EXCERPT TO READ =>
=== Begin Enclosure ===

Eating a Vegan Diet Improves Heart Health

Switching to a vegan diet may improve heart health in just eight weeks, according to a twin study by Stanford University researchers.

Only 1% of Americans report being vegan, despite research showing the health benefits of plant-based diets. The latest study, published in the JAMA Network, suggests that a vegan diet can effectively reduce "bad cholesterol" and insulin levels and lead to weight loss.

The trial included 22 pairs of identical twins — a total of 44 adults — without cardiovascular disease. One twin from each pair was matched with either a vegan or omnivore diet.

The vegan diet was entirely plant-based and did not include meat or other animal products, such as eggs or milk. The participants on the omnivore diet consumed chicken, fish, eggs, dairy products, and other animal-sourced foods.

Overall, both diets were healthy, as they were rich in vegetables, legumes, fruits, and whole grains and free of sugars and refined starches.

During the first four weeks, the participants were delivered three meals a day. For the remaining four weeks, they prepared their own meals.

All but one participant on a vegan diet completed the study, suggesting that a healthy diet is accessible to everyone and it is possible to learn how to prepare healthy meals in four weeks.

Lower levels of 'bad cholesterol'

Researchers weighed the participants and drew their blood at the beginning of the trial, at four weeks, and at eight weeks to measure their low-density lipoprotein cholesterol (LDL-C or "bad cholesterol") and insulin levels.

The improvements were most significant within the first four weeks after the diet change and more pronounced among those on a vegan diet.

The participants eating a vegan diet had significantly lower LDL-C cholesterol levels: it decreased from an average of 110.7 mg/dL at the beginning of the study to 95.5 after eight weeks. Among omnivores, the levels of LDL-C cholesterol dropped from 118.5 mg/dL to 116.1 mg/dL.

The optimal healthy LDL-C level is less than 100. High bad cholesterol is associated with an increased risk of narrowing of the arteries, heart attack, and stroke.

The vegan participants also saw approximately a 20% drop in fasting insulin — a higher insulin level is a risk factor for developing diabetes. They also lost an average of 4.2 more pounds than the omnivores.

"A vegan diet can confer additional benefits such as increased gut bacteria and the reduction of telomere loss, which slows aging in the body," Christopher Gardner, a professor at the Stanford Prevention Research Center, said in a statement.

Most importantly, both vegans and omnivores in the study reduced the intake of saturated fats, increased dietary fiber, and lost weight, all of which are crucial for heart health.

Concerns over vitamin B12 intake

Despite improvements in body weight, cholesterol, and insulin levels, the vegan participants reported lower dietary satisfaction and had a lower protein intake. Protein is crucial to building and repairing muscles and bones and plays a role in making hormones and enzymes.

Moreover, the vegans in the trial had a lower intake of vitamin B12, an essential nutrient not found in plants. Vegans and vegetarians are more likely to experience vitamin B12 deficiency, which may lead to anemia and nervous system damage.

The symptoms of B12 deficiency may include depression, memory impairment, tiredness, and muscle weakness.

Vegans and vegetarians may receive vitamin B12 from foods fortified with it, such as plant milks, soy products, and supplements.

Because the study population was small and generally healthy, the findings may not be generalized to other populations. It is also difficult to tell how sustainable these diets are in the long term because there was no follow-up after the eight-week period.

Although a vegan diet may not be for everyone, the health benefits of consuming more plant-based foods are well-established.

=== End Enclosure ===

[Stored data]
=== Begin Enclosure ===

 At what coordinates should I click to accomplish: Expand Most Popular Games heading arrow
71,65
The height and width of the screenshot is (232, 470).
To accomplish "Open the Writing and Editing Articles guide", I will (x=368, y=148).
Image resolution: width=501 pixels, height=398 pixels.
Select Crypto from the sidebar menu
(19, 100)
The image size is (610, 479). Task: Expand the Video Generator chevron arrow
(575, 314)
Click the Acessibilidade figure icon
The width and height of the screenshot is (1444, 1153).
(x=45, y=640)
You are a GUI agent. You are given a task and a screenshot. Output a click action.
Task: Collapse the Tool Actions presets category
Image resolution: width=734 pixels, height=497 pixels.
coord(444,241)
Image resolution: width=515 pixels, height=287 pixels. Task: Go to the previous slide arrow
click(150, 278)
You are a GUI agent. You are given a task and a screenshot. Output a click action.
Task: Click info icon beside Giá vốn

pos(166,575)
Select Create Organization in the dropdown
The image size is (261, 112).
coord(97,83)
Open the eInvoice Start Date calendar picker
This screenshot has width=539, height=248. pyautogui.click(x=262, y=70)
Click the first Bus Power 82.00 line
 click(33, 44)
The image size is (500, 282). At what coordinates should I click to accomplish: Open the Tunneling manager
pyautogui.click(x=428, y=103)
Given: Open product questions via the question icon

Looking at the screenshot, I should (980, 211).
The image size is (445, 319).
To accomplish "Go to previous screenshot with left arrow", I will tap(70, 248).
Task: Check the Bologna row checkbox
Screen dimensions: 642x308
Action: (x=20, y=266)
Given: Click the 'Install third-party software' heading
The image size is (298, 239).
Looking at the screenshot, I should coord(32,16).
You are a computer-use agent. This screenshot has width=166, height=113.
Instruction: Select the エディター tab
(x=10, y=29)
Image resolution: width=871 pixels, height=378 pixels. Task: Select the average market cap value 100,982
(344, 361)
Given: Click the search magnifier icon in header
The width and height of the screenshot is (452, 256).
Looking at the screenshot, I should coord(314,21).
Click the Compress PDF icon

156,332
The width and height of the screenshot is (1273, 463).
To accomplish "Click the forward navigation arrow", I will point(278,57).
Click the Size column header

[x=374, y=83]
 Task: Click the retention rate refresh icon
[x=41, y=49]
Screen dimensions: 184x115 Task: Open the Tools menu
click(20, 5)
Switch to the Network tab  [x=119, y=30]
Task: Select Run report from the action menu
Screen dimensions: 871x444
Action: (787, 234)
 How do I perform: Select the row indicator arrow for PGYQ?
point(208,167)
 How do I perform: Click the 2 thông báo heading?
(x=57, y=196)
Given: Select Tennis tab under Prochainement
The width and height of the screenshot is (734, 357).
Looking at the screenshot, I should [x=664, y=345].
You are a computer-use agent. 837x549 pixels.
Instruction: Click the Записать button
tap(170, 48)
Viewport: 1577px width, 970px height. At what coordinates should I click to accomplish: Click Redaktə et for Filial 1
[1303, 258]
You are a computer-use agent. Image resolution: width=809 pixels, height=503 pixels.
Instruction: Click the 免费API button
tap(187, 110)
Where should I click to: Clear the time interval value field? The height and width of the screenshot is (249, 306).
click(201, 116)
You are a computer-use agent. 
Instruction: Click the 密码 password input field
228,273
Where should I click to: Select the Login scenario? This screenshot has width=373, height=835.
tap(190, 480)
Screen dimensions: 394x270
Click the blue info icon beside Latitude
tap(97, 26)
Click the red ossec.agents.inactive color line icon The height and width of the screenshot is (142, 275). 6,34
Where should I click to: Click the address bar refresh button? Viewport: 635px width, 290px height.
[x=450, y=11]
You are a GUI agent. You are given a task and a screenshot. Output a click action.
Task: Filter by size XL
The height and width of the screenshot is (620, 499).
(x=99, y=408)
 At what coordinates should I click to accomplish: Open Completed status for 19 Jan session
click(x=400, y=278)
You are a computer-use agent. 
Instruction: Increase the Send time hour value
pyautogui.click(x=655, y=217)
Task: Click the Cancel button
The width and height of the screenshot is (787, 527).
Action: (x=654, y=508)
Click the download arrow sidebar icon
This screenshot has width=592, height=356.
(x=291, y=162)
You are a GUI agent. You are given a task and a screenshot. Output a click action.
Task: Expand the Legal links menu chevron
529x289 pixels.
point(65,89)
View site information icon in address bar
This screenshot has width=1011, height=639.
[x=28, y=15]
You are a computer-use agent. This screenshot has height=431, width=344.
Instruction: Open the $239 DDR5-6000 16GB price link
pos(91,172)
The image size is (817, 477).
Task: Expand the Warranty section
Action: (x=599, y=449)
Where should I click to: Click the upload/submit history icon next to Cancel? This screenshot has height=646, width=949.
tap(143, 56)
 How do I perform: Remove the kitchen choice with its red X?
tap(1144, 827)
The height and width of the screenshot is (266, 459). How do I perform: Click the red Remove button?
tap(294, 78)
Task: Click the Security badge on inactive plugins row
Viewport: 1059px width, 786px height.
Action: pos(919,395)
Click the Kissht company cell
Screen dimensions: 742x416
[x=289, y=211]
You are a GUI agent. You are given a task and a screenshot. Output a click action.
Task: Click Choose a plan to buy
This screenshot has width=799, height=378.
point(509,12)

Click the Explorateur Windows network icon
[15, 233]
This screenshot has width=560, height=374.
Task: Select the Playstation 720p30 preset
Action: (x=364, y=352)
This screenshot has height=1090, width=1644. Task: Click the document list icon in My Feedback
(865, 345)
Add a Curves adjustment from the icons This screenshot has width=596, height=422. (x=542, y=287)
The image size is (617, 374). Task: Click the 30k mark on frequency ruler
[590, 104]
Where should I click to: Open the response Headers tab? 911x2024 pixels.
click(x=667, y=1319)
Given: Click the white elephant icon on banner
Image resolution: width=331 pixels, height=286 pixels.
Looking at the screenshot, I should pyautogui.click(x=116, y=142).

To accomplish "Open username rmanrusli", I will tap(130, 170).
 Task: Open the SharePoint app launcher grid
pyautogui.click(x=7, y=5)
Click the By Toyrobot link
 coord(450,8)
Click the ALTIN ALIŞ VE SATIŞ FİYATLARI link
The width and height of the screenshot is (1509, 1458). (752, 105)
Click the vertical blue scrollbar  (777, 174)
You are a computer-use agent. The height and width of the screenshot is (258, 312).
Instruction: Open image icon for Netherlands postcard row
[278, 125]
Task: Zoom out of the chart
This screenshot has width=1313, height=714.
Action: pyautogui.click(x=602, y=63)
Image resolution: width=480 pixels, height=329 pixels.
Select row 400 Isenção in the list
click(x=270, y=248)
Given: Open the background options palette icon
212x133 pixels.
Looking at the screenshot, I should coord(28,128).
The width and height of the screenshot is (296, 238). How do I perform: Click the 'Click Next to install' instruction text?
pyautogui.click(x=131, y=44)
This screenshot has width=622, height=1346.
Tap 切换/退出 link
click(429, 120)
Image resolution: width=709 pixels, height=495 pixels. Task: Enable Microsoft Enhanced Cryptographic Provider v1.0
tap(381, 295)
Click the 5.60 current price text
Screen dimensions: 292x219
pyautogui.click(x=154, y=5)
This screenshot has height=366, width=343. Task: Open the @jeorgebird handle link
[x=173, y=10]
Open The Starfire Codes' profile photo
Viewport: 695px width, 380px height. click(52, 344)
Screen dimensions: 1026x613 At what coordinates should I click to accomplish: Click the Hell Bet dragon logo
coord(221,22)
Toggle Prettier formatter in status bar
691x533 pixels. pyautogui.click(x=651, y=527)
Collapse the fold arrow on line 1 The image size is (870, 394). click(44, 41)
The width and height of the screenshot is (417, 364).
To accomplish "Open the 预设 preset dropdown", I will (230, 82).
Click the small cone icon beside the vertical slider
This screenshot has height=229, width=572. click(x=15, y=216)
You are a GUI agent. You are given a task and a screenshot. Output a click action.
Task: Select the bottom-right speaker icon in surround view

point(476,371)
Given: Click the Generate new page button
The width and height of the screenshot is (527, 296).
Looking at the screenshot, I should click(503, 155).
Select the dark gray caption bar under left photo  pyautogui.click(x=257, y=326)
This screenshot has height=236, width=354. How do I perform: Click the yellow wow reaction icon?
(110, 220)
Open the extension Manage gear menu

=== End Enclosure ===

YOUR TASK => In the article on the vegan twin study, why might the findings not apply to other populations, and why is it hard to judge how sustainable the diets are in the long term?

REPLY => The findings may not generalize because the study population was small and generally healthy. Long-term sustainability is hard to judge because there was no follow-up after the eight-week period.